Un couple, c’est beau.

Non, je rectifie.

L’amour d’un couple, c’est beau. Le visible et l’invisible.

Un couple qui s’aime et qui se le démontre (sauf ceux qui nous font dire « Rent a room! »), c’est encore plus beau.

Un couple qui s’aime, qui se le démontre et qui en plus est composé de deux personnes ayant minimum 80 ans chacun, c’est plus beau qu’encore plus.

Beau comme un quadrillé sur un filet mignon, pis mignons comme ils étaient ce midi-là, moi ça me prend drette au cœur.

À vous, le p’tit couple qui marchait devant moi côte-à-côte sur la rue St-Joseph.

Je vous ai vu, n’ai pas porté plus d’attention qu’il ne le faut jusqu’ici, mais j’aimerais vous dire ceci.

Vous, Monsieur qui teniez VOTRE femme par la taille en la tapotant tendrement aux douanes des reins et des fesses, avec votre autre main frêle sur son avant-bras qui l’était tout autant, sans vouloir vous vexer, je vous dirais que, déjà de marcher en ligne droite sans inattention aucune vous semblait difficile, vous préfériez quand même la toucher elle quitte à chambranler, j’y ai reconnu la fierté d’un homme.

Et vous, Madame qui teniez l’autre main de VOTRE homme sur votre avant-bras, celui qui retenait déjà votre bourse fortement.
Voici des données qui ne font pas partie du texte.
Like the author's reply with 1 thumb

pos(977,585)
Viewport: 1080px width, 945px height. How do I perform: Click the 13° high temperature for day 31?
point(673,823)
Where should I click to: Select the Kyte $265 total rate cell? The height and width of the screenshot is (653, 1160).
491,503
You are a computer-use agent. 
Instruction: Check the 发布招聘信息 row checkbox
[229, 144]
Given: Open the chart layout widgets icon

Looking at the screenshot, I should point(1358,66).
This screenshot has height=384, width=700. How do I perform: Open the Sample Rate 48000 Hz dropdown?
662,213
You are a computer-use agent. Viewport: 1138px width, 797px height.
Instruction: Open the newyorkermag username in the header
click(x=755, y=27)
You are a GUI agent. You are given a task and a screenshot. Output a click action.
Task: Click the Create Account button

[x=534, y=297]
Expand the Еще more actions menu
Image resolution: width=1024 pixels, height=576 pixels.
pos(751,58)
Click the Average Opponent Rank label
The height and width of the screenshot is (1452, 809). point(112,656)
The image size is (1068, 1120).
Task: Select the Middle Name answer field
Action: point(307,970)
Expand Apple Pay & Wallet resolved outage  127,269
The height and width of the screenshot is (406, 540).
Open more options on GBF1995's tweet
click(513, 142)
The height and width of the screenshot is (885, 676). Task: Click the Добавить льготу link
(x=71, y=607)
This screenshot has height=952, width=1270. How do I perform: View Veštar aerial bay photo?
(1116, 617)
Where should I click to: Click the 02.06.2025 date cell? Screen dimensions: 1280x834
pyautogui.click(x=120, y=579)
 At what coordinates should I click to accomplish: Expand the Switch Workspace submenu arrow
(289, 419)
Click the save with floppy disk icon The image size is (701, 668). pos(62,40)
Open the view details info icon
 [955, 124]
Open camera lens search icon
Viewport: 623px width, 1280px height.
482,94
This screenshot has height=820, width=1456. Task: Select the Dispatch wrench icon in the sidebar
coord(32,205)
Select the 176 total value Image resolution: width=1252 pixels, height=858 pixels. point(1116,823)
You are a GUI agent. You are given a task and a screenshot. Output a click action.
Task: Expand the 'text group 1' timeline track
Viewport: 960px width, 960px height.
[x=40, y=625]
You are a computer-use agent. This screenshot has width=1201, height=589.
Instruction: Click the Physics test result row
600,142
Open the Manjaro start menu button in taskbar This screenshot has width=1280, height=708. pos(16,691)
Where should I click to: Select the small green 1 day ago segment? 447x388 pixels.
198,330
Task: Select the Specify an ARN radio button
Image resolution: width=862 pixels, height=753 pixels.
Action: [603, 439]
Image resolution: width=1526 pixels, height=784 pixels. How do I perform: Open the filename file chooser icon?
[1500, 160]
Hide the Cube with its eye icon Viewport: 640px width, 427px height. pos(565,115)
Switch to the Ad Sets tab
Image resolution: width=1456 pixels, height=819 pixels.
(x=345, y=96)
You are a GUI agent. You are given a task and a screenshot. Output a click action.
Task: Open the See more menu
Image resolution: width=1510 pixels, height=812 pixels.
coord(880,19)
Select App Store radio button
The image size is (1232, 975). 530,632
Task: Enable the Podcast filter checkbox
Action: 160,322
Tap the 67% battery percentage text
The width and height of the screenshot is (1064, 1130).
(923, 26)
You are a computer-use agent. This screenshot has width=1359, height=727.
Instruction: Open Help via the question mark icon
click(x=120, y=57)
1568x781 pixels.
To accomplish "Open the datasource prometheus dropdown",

Bien coiffée, bien vêtue, vous dégagiez la fierté. Je vous lève mon chapeau bien haut.

Elle était sa « bonne femme » et lui était son « bonhomme ».

Je vous ai dépassés sans même accélérer car je marche déjà d’un pas assez rapide.

Heureusement pour moi, le feu rouge qui m’attendait et la lumière de piétons qui tardait à s’allumer font que vous m’avez rattrapé.

Je me suis retourné vers vous à votre arrivée dans mon angle mort, et soudainement, y a eu un microclimat instantané. J’ai senti au même moment que le soleil illuminait d’une façon encore plus intense la rue St-Joseph en plein jour. Non, pas la rue entière. Le coin de rue où nous étions. Juste le coin de rue. Juste où vous vous trouviez. Le reste s’est assombri. Vous étiez mon centre d’attraction. Mon programme principal.

C’était sur ce coin qui semblait déjà préétabli que vous alliez vous quitter. Votre route se séparait ici. Madame allait dans une direction et Monsieur continuait son chemin.

C’est le mot « quitter », justement, qui a illuminé le coin, la rue, ma face, ma vie.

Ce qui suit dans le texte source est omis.